Por Federico Ramondi

Condenan a ex policía federal por caso de grooming contra una nena de Ezpeleta

La Justicia de Morón condenó a un exintegrante de la Policía Federal por hacerse pasar por su hijo menor de edad para establecer vínculo con una nena de 11 años oriunda de Ezpeleta, con la que mantuvo varias comunicaciones virtuales e intercambió imágenes con contenido predominantemente sexual y con la que hasta había concertado un encuentro.

La denuncia fue radicada por la mamá de la víctima y el delito comprobado prácticamente en el acto, desde cuando el sujeto se encuentra detenido por la cantidad de evidencia reunida en su contra. El fallo, en juicio abreviado, fue firmado por el juez Carlos Roberto Torti, miembro del Tribunal en lo Criminal Nº 4 del Departamento Judicial Morón.

Es que si bien la nena que fue sometida a los abusos es oriunda de la mencionada localidad quilmeña, el imputado tenía, al momento de los hechos domicilio en Hurlingham, en donde fue detenido y el material probatorio incautado.

En concreto, el veredicto condenatorio contra el ex efectivo de 35 años le impuso la pena de siete años de prisión por considerarlo autor de los delitos de «captación de un menor por medio de comunicaciones electrónicas con el propósito de producir fotografías de sus partes genitales con fines predominantemente sexuales, en concurso real con tenencia de representaciones de las partes genitales de una menor de 13 años de edad, los que a su vez concurren idealmente con corrupción de menores agravada por tratarse la víctima de una menor de 13 años de edad».

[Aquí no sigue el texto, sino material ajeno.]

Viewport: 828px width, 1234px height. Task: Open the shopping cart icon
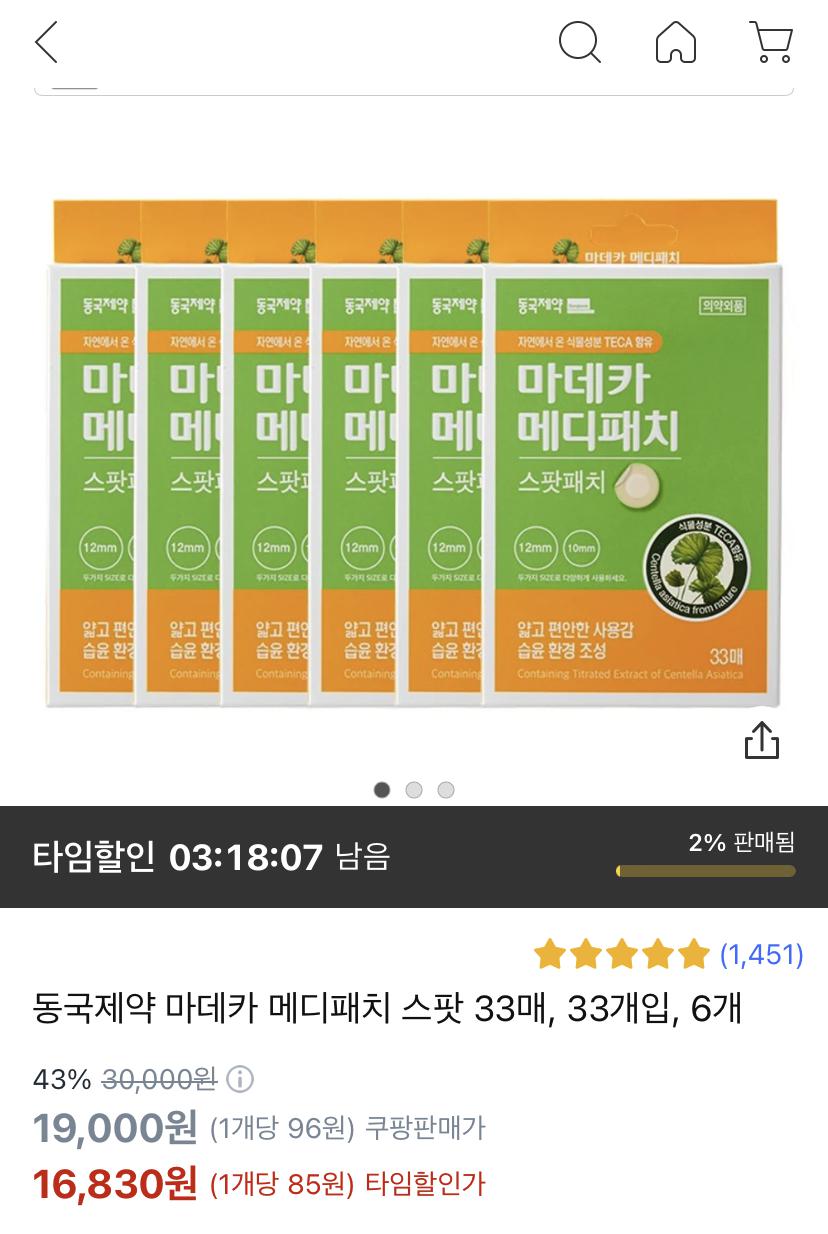click(771, 42)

Siempre según la denuncia hecha por la mamá, el caso se desarrolló entre abril y agosto de 2020, plena cuarentena por la pandemia de Covid-19. La mujer descubrió que en un celular que le prestaba a su hija de 11 años para que use con un juego llamado Free Fire en realidad la chiquita había creado dos perfiles en las redes sociales Tik Tok e Instagram sin permiso, a través de los cuales mantenía conversaciones con amigas que ella conocía y un supuesto chico que no sabía quién era.

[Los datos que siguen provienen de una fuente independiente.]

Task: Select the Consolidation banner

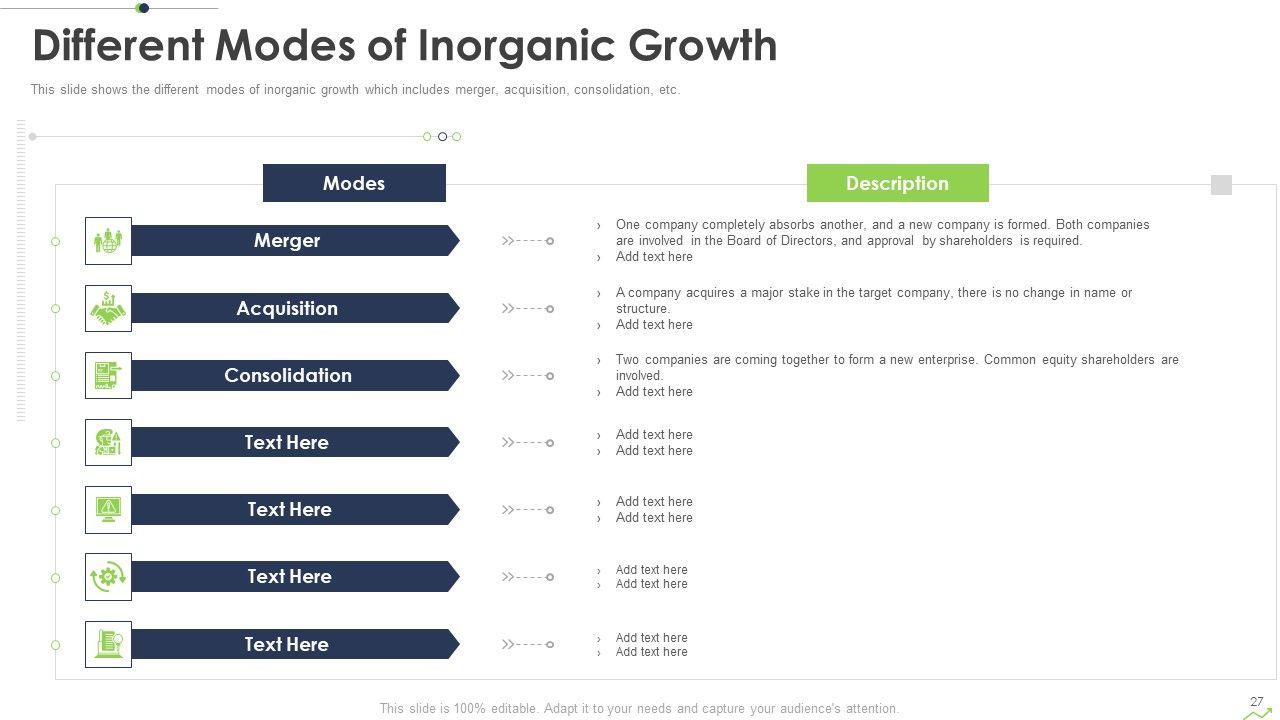Action: [290, 376]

Ese usuario, que decía ser de su edad, “logró controlarla emocionalmente por la manipulación que ejercía sobre ella, con el propósito de hacerle producir fotografías de sus partes genitales con fines predominantemente sexuales”, indica el fallo basado en la investigación realizada por la fiscal Marisa Monti, de la Fiscalía Nº 5 de Morón, y la ayudanta fiscal Mariana Solís Ávalos.

La madre encontró en esas comunicaciones fotos de su hija con su cuerpo “completamente desnudo”, mientras que el ahora condenado le mandó fotos de su pene. Incluso en tres chats “le solicitó a la niña mantener relaciones sexuales”, quedó establecido en la investigación, cosa que no se concretó.

Además, se comunicó con la menor cuanto menos en dos ocasiones por video-llamadas durante las cuales solo mostraba el mentón en el que se destacaba un lunar. Cuando la mamá descubrió todo se hizo pasar por su hija en un contacto virtual y le pidió al sujeto que le mandara mensajes de voz, en donde pudo corroborar que la voz era la de una persona adulta. Ahí radicó la denuncia, la justicia rápidamente estableció el origen de las comunicaciones y la mecánica usada: el ahora condenado simuló ser su hijo. Al momento de los allanamientos esas imágenes fueron encontradas en su teléfono.

Además de la evidencia reunida en los dispositivos electrónicos, la víctima contó en cámara Gesell cómo eran los diálogos. “Fuimos entrando en confianza hasta que empezamos a hablar muy atrevidos o algo así. Él siempre me pedía fotos desnudas, yo sin querer le pasaba algunas hasta que empezó a comportarse raro. Me decía que si lo dejaba se mataba. Yo estaba enamorada de él hasta que empezó a ser celoso por todo. Hay cosas que yo le tuve que mentir, y ya no sabía qué hacer. Me decía que tenía mucha plata que me iba a llevar a España, que el padre iba a hablar con mis padres. Me preguntaba muchas cosas y me pasaba fotos de su pene”, fueron algunas de sus expresiones.